Through his research, Ma successfully developed a classifier that reliably automates the coding process using NTEE as a schema, an important advancement in research using Big Data to conduct research in the social sector. He achieved 90% overall accuracy for classifying nonprofits into nine broad categories and 88% for classifying them into 25 major groups, as well as successfully remapping the U.S. nonprofit sector to more accurately reflect the number of organizations and the work they do. For example, he found that the current number of “philanthropy, voluntarism, and grantmaking foundations” registered with the IRS is significantly inflated and can’t reflect the actual activities because it is assigned by institutional type but not organizational purposes. These advancements are important for asking or reexamining fundamental questions of nonprofit studies.  

Professor Ma’s research involved collecting and processing data about nonprofits’ mission statements and program descriptions from Forms 990s, 990-EZs, and 990-PFs, then codifying the words used within these texts, ultimately using this data to successfully classify nonprofits into groups using a state-of-the-art machine learning algorithm. By remapping the nonprofit social sector into these more accurate and updated groups, Ma provides a more accurate description and serve as an important instrument for asking or reexamining fundamental questions of nonprofit studies. The key takeaway of Ma’s research is that machine learning algorithms can approximate human coders and substantially improve a researcher’s productivity. Ma explains that “social scientists who want to apply computational methods in their research should be cautiously confident” in machine-learning's ability to accurately process and code this data. He also developed a Python package for classifying texts using NTEE codes that is free for public use and can be modified for use in sectors other than the social sector, and encourages other computational social scientists or even practitioners to adjust the workflow presented in the paper to apply it to other domains of inquiry. Future iterations of this project include a current effort to develop a. multilingual version of the project to support research of global civil society. 

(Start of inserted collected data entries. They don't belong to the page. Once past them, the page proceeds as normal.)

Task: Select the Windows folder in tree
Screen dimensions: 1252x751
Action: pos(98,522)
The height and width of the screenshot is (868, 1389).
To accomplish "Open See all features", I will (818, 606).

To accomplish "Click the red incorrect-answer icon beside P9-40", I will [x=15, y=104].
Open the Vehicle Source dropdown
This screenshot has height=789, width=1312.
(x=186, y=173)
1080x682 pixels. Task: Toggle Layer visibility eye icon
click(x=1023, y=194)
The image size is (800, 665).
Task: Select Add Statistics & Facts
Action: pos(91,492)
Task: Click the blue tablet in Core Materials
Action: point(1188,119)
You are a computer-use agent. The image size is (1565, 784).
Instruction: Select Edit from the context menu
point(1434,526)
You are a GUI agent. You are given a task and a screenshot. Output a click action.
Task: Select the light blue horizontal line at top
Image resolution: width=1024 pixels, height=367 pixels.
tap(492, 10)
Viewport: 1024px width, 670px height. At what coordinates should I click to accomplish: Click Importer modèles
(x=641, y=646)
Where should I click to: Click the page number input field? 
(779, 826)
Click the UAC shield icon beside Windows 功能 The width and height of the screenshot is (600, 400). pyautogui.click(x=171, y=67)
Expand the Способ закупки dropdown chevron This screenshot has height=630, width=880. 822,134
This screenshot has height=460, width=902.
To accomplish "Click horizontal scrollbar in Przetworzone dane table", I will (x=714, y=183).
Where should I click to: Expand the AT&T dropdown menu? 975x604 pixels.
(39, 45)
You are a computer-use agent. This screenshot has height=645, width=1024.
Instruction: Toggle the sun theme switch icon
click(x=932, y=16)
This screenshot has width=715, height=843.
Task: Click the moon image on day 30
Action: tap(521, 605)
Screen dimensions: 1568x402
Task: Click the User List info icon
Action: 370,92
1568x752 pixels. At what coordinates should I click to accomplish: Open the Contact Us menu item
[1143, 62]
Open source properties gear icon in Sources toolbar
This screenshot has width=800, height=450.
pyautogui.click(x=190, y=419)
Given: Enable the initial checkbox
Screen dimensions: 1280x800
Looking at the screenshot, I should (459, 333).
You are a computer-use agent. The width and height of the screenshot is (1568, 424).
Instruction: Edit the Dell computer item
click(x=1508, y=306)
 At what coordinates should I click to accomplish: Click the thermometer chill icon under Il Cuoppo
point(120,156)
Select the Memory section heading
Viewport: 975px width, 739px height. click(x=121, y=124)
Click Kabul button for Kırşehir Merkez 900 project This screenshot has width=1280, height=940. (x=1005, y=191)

Ma’s research resonates with other data measurement and analytics projects supported by the RGK Center, including courses Ma teaches titled “Data Management and Research Life Cycle” and “Linked Open Data and Computational Social Science Methods” as part of the nonprofit studies portfolio course offerings. In the 2019-2020 school year, Ma also organized a data science speaker series and works with other RGK Center faculty to host the annual Civic Data Hackathon. The importance of strong data management practices in the nonprofit sector aligns with other data-centered work at the Center, including the CONNECT project, which seeks to activate learning from data and build both capacity and interest in greater data, measurement and evaluation capacity within community organizations by matching UT graduate students to local nonprofit organizations with data measurement challenges. Building strong data measurement systems, both at a federal level and within organizations themselves, strengthens the potential for collaboration in the sector, avoids duplication of services, and improves the impact of the sector as a whole.  

Nov. 2, 2020